** Opening EXERCISE TEXT block **
Given Imaging’s PillCam is outfitted with tiny cameras to visualize colon abnormalities. (Image credit Given Imaging)
“The doctor will see you now, and so will his robots,” ─ a phrase inching its way towards reality as medical institutions are developing micro-robots capable of doing everything from performing internal surgery to sophisticated imaging, providing the medical community with groundbreaking new tools for better care. Internal is the key word here, while some robots are used to perform surgeries from outside the body (such as Sheikh Zayed Institute’s STAR), these tiny machines function inside the human body for non-invasive care.
Given Imaging’s PillCam is a great example of non-invasive care performed by an internal robot, which is the size of a large pill and used for visualizing abnormalities (such as cancerous cells) inside the colon. The company has three versions of the PillCam, including the SB (for small intestine imaging), COLON (self-explanatory) and ESO (for imaging the esophagus) but all function primarily the same, just in different locations. Each PillCam is outfitted with micro cameras, tiny LED, battery, and transmitter.
As they move through their area of operation, they take a stream of images and transmit them to a receiver worn by the patient for the duration of its journey, about 8-hours. Once completed, it safely passes out of the body through the stool and is then discarded. What’s more, patients no longer need to be sedated as the procedures do away with typical endoscopy camera normally used for internal imaging. Tiny imaging robots are just the tip of the iceberg when it comes to tiny internal robots. Others can be utilized for removal of foreign objects that have been accidentally swallowed, such as MIT’s Ingestible Origami Robot-
MIT’s Ingestible Origami Robot can be used to remove internal foreign objects and perhaps perform some surgery. (Image credit MIT)
** Closing EXERCISE TEXT block **
** Opening THE DATA block **
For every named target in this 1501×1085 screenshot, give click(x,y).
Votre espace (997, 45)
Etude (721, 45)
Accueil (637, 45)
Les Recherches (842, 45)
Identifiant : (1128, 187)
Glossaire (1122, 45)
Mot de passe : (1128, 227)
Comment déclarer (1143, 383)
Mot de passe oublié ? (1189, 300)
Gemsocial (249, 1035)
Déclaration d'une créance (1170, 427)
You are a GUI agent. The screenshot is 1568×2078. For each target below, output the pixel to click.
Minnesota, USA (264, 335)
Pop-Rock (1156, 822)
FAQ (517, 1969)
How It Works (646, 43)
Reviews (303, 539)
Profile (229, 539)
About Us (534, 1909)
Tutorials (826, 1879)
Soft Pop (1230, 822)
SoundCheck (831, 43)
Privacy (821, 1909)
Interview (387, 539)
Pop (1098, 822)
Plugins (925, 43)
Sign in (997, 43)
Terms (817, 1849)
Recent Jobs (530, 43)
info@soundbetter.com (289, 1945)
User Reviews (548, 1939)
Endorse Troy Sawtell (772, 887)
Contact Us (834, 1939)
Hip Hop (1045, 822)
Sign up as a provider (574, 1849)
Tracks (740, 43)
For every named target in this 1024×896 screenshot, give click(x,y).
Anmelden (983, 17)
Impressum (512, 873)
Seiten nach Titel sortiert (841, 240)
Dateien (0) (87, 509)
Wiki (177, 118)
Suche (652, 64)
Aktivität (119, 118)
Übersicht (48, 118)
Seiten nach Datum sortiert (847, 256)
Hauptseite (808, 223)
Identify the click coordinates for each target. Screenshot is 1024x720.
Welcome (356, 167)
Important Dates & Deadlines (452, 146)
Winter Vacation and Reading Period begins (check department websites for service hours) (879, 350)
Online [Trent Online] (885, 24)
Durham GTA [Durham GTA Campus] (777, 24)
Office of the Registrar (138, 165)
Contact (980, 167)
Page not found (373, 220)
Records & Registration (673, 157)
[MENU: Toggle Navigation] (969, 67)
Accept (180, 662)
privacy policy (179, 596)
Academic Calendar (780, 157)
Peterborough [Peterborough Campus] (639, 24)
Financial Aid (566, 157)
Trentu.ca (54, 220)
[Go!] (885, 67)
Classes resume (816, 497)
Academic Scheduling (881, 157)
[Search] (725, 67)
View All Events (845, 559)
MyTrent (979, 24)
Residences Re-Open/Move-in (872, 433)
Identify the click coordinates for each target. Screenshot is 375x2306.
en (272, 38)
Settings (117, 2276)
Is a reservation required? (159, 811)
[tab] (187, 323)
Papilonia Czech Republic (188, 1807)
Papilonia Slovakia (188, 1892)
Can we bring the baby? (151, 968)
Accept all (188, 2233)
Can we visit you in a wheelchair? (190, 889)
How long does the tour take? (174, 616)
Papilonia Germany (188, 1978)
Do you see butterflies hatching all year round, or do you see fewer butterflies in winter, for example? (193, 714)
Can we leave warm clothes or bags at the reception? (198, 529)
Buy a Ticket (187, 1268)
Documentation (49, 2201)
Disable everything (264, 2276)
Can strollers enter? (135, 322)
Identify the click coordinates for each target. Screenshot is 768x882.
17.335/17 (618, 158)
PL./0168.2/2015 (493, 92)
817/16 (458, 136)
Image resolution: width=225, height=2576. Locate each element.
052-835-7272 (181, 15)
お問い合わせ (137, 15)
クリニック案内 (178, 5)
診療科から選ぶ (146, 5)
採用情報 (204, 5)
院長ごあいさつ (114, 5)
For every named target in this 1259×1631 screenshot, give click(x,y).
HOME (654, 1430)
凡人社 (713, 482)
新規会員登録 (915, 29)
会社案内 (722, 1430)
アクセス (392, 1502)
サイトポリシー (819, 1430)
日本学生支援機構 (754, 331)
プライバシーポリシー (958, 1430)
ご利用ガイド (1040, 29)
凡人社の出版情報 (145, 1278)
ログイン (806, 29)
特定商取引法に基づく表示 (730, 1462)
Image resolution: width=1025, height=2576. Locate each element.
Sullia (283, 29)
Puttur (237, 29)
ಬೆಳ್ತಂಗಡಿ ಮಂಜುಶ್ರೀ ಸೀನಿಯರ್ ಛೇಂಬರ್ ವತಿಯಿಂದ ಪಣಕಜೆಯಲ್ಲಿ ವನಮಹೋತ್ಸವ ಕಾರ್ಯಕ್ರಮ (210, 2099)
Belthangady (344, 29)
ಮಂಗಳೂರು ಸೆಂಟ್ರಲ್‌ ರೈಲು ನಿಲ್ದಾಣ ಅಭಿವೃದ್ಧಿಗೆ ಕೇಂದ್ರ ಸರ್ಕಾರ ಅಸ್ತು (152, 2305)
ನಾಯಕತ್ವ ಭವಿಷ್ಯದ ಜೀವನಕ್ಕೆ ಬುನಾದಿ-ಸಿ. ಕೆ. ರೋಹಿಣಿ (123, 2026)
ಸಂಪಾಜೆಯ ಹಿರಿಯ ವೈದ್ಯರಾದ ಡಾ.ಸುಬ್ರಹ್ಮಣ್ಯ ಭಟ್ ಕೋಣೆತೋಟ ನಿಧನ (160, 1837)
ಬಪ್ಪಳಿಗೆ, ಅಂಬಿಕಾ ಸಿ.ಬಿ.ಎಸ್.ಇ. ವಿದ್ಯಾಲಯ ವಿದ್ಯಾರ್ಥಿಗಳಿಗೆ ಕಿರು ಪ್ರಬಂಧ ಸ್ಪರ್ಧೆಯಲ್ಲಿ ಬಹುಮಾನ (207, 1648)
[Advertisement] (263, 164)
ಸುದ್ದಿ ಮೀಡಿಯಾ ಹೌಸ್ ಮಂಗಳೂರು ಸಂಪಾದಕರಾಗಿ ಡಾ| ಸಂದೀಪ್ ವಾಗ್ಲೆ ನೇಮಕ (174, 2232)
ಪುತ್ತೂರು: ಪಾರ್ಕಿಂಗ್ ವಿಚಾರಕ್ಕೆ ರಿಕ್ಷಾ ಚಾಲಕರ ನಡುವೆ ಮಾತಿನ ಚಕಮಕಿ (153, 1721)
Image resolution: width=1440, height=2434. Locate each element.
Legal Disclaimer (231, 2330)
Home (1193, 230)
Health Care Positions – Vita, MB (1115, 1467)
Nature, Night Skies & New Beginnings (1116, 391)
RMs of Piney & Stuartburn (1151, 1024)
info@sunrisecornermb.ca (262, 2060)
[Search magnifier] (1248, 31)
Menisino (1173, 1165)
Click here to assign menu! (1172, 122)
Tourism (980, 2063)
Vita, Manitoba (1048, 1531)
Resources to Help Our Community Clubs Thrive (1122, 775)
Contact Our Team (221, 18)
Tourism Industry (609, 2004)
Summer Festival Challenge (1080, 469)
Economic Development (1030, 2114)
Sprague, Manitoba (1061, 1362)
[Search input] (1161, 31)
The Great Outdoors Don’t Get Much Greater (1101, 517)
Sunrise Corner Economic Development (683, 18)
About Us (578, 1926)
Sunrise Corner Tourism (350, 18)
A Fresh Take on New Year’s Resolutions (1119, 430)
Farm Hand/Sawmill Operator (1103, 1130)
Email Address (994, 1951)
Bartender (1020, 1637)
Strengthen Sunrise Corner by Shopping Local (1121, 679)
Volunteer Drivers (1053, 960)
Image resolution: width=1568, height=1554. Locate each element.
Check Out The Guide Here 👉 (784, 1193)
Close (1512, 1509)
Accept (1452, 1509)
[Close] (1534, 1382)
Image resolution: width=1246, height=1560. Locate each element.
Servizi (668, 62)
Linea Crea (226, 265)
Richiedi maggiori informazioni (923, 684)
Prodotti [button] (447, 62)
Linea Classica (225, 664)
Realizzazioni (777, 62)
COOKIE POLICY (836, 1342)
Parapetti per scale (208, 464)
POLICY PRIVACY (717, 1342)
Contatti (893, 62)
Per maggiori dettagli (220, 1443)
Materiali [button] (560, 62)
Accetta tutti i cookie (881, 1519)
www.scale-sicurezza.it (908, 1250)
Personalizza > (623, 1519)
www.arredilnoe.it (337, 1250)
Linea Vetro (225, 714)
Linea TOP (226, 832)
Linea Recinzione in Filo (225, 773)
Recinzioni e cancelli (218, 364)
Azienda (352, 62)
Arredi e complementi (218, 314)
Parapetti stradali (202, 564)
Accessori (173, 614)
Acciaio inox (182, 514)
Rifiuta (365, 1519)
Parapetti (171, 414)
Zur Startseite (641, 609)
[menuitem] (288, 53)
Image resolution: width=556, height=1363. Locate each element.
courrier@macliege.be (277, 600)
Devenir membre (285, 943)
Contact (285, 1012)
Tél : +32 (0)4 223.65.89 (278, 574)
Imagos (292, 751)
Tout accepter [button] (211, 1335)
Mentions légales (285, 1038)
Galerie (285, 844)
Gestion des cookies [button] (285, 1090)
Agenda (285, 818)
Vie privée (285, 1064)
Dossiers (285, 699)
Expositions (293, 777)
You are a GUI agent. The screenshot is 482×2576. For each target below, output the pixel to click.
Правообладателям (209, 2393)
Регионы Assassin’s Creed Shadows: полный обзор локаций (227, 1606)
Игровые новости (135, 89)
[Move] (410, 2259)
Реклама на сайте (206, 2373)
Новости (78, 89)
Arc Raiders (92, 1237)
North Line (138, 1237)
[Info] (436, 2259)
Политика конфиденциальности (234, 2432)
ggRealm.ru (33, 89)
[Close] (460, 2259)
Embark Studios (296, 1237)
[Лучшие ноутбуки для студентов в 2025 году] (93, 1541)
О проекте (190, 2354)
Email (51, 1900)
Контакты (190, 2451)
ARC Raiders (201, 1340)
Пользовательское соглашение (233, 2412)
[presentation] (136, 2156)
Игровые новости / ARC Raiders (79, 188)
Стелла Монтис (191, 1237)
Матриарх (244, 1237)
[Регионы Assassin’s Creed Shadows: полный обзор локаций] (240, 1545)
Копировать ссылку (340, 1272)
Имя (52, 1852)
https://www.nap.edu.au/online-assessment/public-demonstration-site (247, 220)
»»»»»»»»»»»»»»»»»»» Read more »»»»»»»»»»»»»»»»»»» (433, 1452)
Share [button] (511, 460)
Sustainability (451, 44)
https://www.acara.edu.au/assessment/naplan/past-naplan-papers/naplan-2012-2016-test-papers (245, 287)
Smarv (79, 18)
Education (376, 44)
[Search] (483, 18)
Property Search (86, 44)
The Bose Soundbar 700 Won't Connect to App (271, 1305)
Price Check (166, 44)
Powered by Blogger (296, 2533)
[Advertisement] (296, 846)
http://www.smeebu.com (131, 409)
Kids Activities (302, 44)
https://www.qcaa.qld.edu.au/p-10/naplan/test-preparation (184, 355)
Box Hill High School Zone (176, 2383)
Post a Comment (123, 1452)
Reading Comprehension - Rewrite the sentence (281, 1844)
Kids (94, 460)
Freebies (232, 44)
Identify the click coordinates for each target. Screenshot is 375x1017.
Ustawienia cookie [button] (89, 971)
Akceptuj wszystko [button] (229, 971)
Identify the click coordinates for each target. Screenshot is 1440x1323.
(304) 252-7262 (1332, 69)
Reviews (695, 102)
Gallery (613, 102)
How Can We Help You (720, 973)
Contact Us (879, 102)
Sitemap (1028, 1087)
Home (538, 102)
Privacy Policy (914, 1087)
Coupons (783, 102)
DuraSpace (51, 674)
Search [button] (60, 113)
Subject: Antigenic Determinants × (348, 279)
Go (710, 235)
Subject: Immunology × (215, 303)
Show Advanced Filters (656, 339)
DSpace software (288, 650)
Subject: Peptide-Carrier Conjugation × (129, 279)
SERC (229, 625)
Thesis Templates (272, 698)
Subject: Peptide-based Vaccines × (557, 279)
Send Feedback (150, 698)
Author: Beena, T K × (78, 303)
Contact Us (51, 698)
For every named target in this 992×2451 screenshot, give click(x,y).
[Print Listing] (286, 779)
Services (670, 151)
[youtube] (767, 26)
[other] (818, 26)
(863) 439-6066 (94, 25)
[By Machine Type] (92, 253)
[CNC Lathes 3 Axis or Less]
** Closing THE DATA block **
ACTIONS TO TAKE:
1 > According to the text on medical micro-robots, what is each PillCam outfitted with? List every part it names.
2 > Continue the text on medical micro-robots from where it stops.
The items have no role in this exercise.

TASK-BY-TASK ANSWERS:
1 >
- Micro cameras
- Tiny LED
- Battery
- Transmitter

2 >
The tiny origami robot is swallowed in pill form, travels through the body magnetically and unfolds itself, unveiling a tiny magnet within to attract any metallic body inside the stomach. It can also propel itself along the stomach wall using ‘slip-stick’ motion, meaning it uses its appendages to stick to the surface of the wall through friction when it moves. It slips free again when it unfolds or changes its weight distribution.
The robot itself was designed using two layers of structural material that sandwiches another material (in this case pig intestine) that shrinks when heated. The number and location of tiny slits on the external material determine how the material unfolds, thus unfolding in a pre-determined desired pattern. MIT’s Origami Robot was designed to trap and collect metallic ingested objects such as batteries, which apparently 3,500 people swallow every year in the US.
Caltech’s DNA Robots are capable of sorting and delivering molecular cargo. (Image credit Caltech)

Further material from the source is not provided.